Rename "screenshot" to "image" in the material starting at the line containing "Task: Check the Web Workers checkbox" and ending at the line containing "The height and", keeping everything else the same. Leave the pictures out of your answer.

■ Dataset extract:
☆ ☆ ☆ ☆
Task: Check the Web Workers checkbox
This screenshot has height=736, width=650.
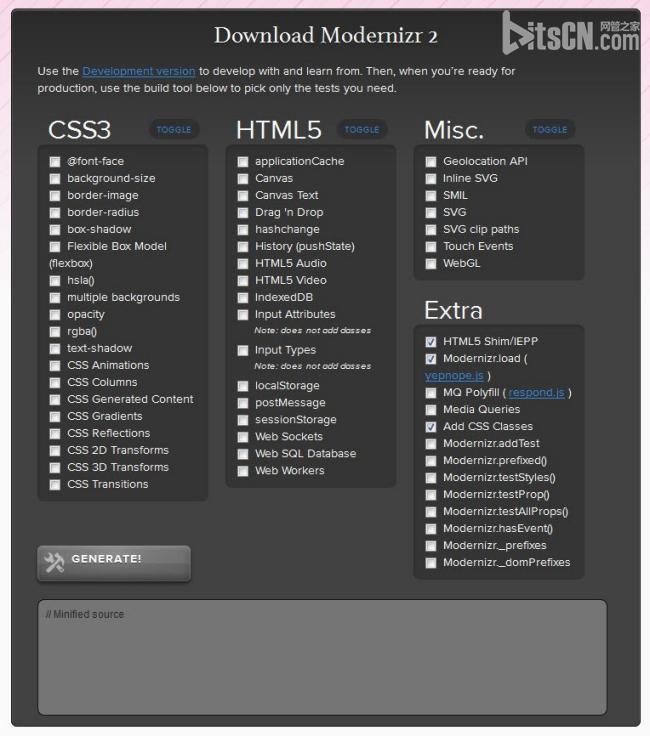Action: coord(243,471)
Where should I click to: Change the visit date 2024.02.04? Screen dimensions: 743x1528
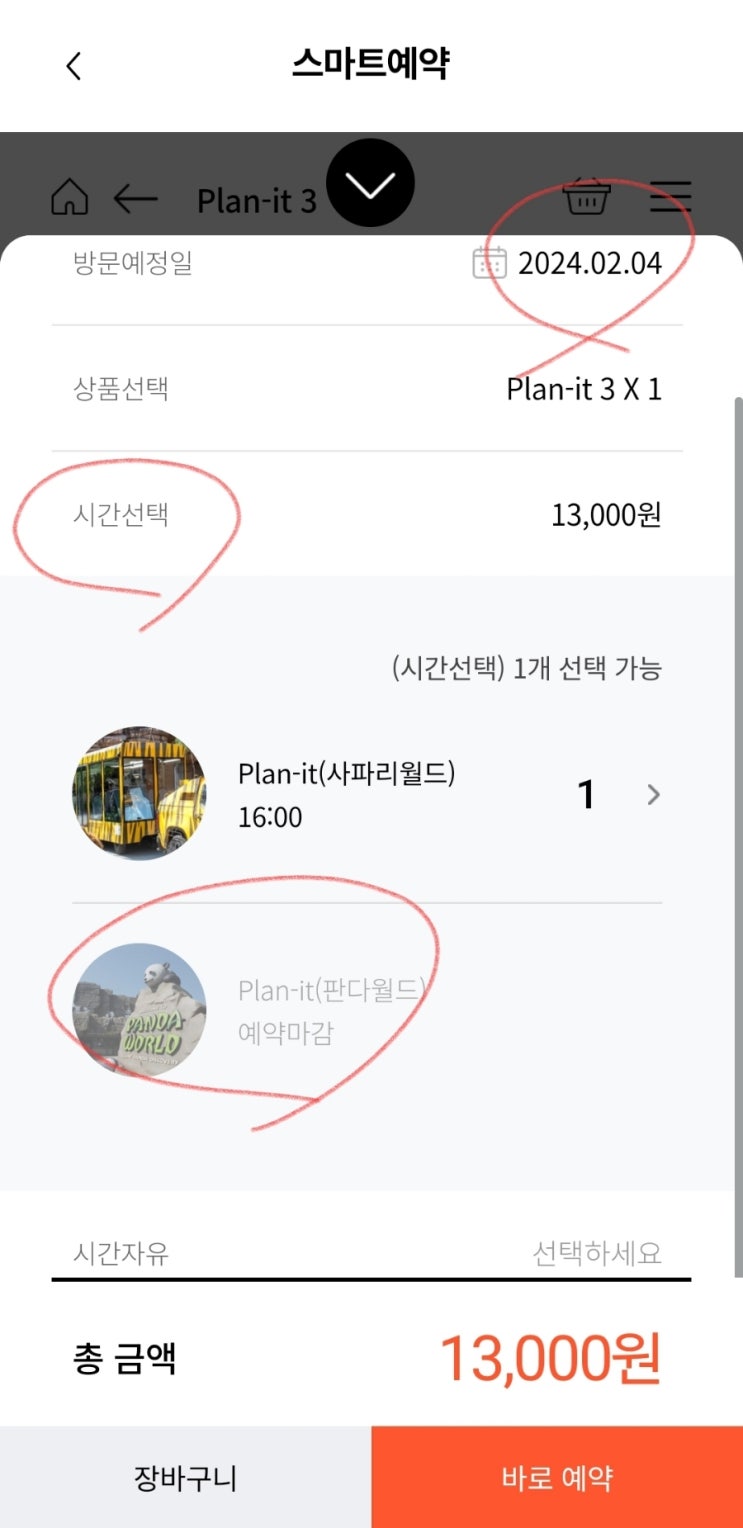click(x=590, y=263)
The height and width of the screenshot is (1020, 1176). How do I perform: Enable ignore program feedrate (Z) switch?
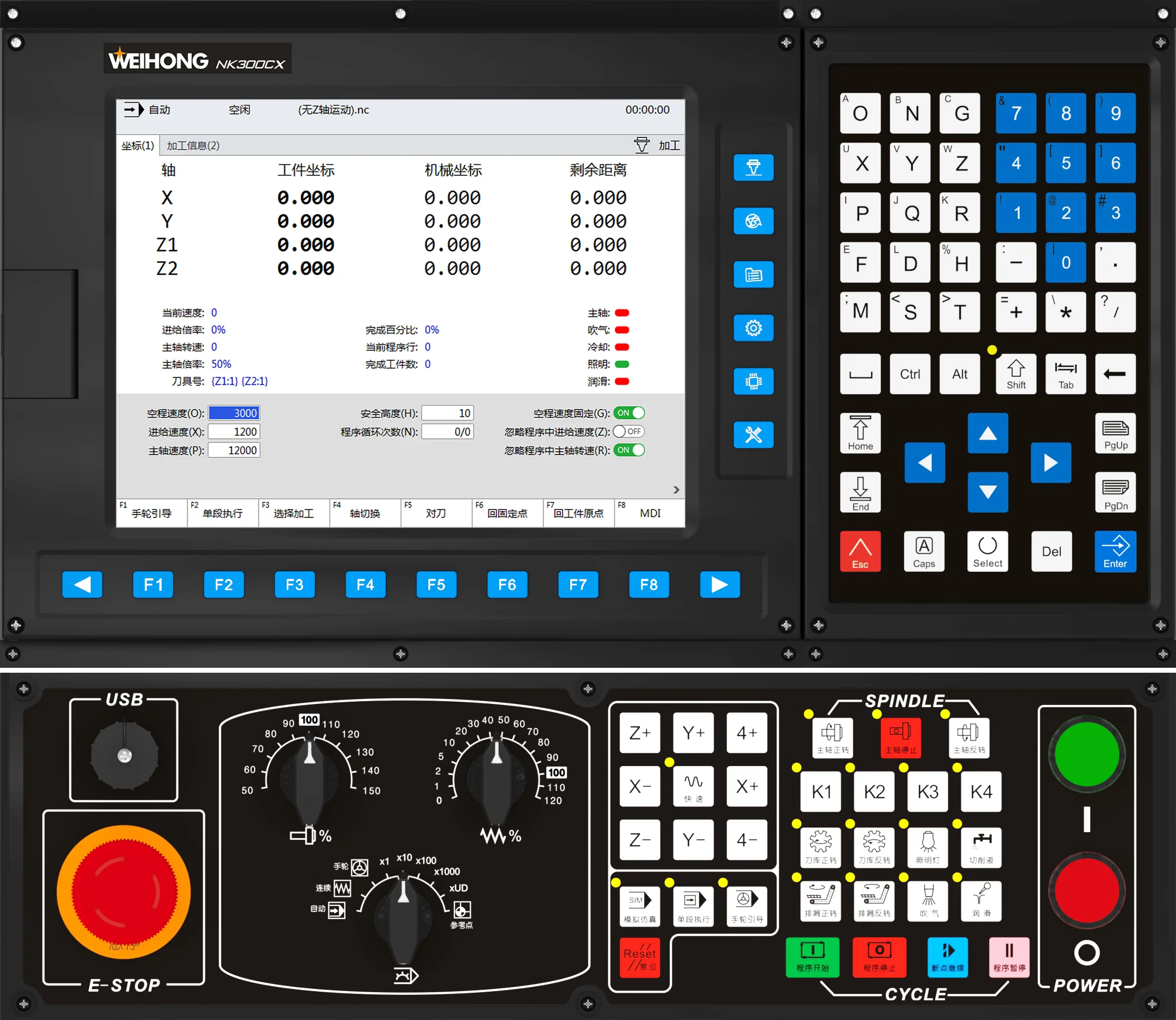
☆ ☆ ☆ ☆
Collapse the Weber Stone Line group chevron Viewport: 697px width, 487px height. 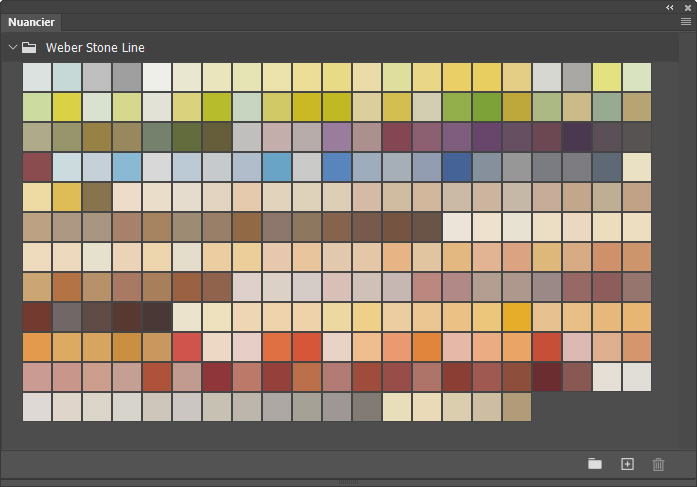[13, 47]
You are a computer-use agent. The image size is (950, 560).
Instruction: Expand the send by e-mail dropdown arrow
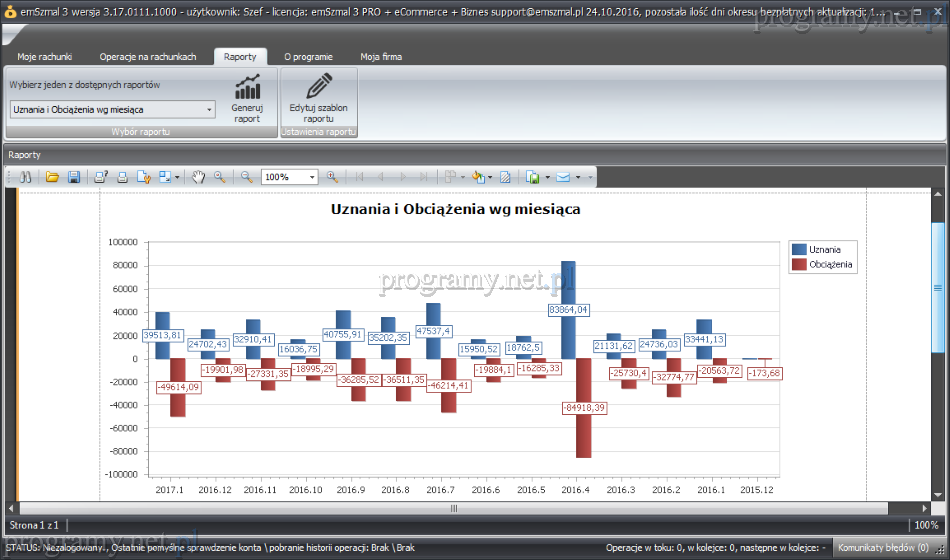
☆ ☆ ☆ ☆
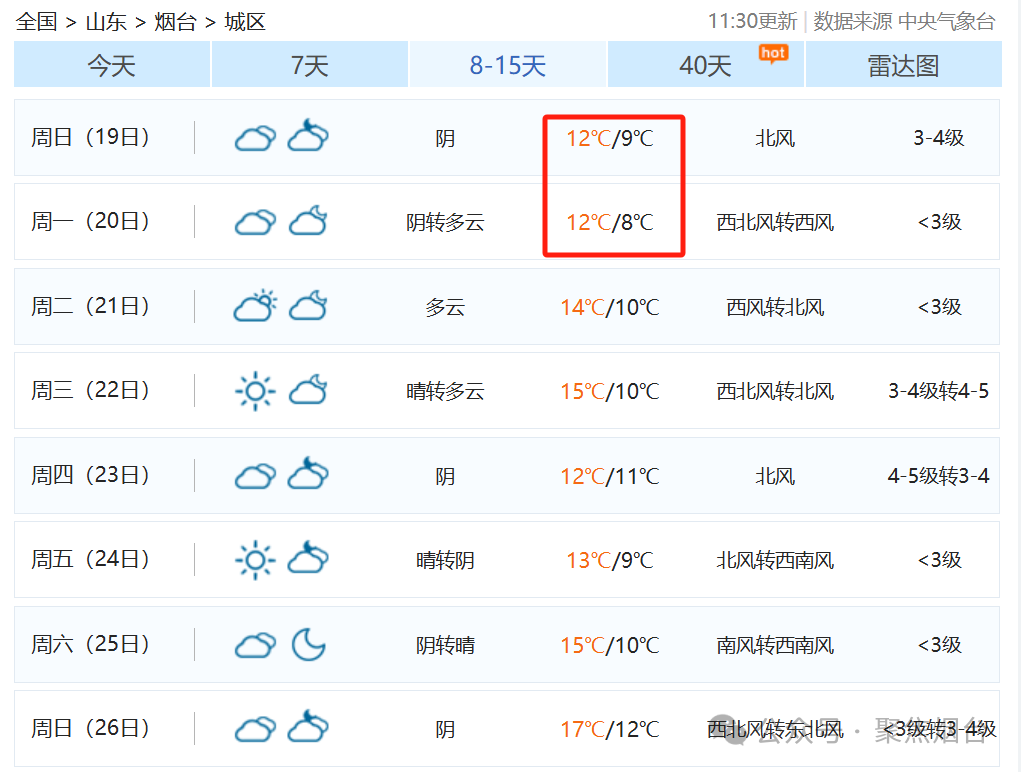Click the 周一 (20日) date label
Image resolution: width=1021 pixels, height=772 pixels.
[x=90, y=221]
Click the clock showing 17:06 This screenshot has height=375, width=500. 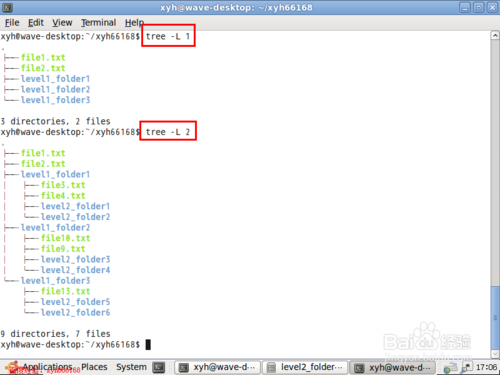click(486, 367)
☆ ☆ ☆ ☆
■ Solution below:
Task: Check the Web Workers checkbox
This image has height=736, width=650.
Action: coord(243,471)
Where should I click to: Change the visit date 2024.02.04? Screen dimensions: 743x1528
click(x=590, y=263)
The height and width of the image is (1020, 1176). How do I perform: Enable ignore program feedrate (Z) switch?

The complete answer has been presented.